How do you test for off-target effects?
To determine potential off-target effects, we generated a list of top off-target sites using in silico computational scoring tools, which predict the likely cleavage sites in the genome based on sequence similarity to the on-target sgRNA sequence. There are many freely available web-based prediction tools. We use several tools to cross-reference the predicted off-target sites within the genome. We also compare the given score for the predicted off-target sites in the report. Below is a list of several computational tools:
Design sgRNA: (Broad Institute)
CRISPR Design: http://crispr.mit.edu:8079/
sgRNA Scorer 2.0: https://crispr.med.harvard.edu/
I am interested in modifying G-protein coupled receptors, but I would like to use your human telomerase reverse transcriptase (hTERT)-immortalized primary cells. Since these cells have a limited proliferative potential, do you have strategies to use CRISPR-guided modification on these types of cells?
We have observed variable gene editing rates even within traditional continuous cell lines. Factors such as cell proliferation potential, cell culture under single clone conditions, transfection efficiency, and the targeted-gene locus may impact the success rate. Optimization methods and strategies will vary among individual projects. For cells that have low transfection efficiency rates, we recommend using a lentiviral vector or comparable systems.
I am interested in the 3-D growth method of A549 cells that was mentioned in the webinar. Can you provide the protocol to me?
We have used InSphero GravityTRAP ULA Plate and Corning Spheroid Microplates. The A549 cell line and EML4-ALK A549 isogenic line (ATCC CCL-185IG) were able to form spheroids in both of the 3-D culture plates using the growth media recommended by ATCC. You can obtain the related 3-D culture protocols from InSphero and Corning.
Is it possible to use isogenic cell lines in xenograft models?
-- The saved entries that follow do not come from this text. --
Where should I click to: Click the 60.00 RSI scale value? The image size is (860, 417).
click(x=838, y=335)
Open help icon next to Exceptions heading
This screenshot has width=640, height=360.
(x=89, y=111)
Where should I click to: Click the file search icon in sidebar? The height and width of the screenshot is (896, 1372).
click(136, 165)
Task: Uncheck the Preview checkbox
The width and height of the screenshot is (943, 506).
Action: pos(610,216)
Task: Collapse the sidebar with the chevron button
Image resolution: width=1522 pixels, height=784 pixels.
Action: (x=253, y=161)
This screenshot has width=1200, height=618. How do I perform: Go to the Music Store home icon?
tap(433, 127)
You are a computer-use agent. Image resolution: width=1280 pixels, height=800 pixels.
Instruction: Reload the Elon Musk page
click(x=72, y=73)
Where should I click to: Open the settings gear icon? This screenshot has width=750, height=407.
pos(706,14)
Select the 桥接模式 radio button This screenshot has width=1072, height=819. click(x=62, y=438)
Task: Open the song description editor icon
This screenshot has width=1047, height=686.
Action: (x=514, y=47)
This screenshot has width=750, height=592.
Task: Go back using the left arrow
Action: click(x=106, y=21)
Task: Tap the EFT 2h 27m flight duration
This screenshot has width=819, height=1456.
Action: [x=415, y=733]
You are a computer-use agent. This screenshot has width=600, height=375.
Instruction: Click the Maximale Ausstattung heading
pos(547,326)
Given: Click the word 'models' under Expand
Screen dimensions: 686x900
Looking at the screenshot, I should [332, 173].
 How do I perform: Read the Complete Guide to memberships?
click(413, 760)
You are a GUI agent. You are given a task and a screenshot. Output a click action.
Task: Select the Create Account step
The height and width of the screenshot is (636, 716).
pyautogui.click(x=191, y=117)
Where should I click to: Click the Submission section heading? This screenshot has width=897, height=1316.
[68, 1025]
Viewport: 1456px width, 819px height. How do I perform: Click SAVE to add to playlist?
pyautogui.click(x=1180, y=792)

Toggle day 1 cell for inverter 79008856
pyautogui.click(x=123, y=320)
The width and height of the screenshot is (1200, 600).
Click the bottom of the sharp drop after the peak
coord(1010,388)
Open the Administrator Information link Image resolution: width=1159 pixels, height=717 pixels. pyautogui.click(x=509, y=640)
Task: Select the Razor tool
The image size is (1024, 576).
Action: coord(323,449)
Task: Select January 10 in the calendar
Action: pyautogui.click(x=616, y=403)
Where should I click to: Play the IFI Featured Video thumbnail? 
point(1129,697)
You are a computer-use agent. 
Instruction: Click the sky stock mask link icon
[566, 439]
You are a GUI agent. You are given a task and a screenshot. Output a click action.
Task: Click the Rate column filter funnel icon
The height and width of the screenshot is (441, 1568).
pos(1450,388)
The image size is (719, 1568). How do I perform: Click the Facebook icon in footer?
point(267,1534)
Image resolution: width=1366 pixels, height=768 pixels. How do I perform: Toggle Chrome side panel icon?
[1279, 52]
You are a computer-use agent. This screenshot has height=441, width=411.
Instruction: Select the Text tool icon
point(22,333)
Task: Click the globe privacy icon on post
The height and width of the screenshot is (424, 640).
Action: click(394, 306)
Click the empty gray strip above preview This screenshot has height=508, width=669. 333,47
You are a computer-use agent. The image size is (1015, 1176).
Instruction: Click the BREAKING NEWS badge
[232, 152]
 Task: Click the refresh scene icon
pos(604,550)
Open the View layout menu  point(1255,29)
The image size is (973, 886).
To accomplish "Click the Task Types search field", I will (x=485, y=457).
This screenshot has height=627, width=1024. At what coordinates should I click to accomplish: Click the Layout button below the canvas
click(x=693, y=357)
We have not carried out in vivo studies using isogenic cell lines. However, many of the parental lines that we selected for gene editing have been widely used to generate xenograft models, such as A375 (ATCC CRL-1619), A549 (ATCC CCL-185), and U-87MG (ATCC HTB-14). Therefore, the newly developed isogenic lines are most likely to be suitable for in vivo studies.
What does junctional PCR mean?
Junctional or junction PCR is the PCR amplification across two adjoining segments of DNA. In this webinar presentation, junctional PCR refers to using PCR to amplify the junctional region in the targeted-gene locus. For example, although the EML4 and ALK genes are located at two different gene loci on chromosome 2 in normal status, a junction region can be formed between EML4 intron 13 and ALK intron 20. This occurs when a section of the ALK gene translocates and fuses with a section of EML4 under pathological conditions (e.g., non-small cell lung cancer). Here, we used junctional PCR to confirm the desired translocation; we performed PCR using one primer located at EML4 gene locus and the other primer located ALK gene locus. The translocation event is verified because the PCR amplicon can be generated only when there is a fusion/junction between the two genes.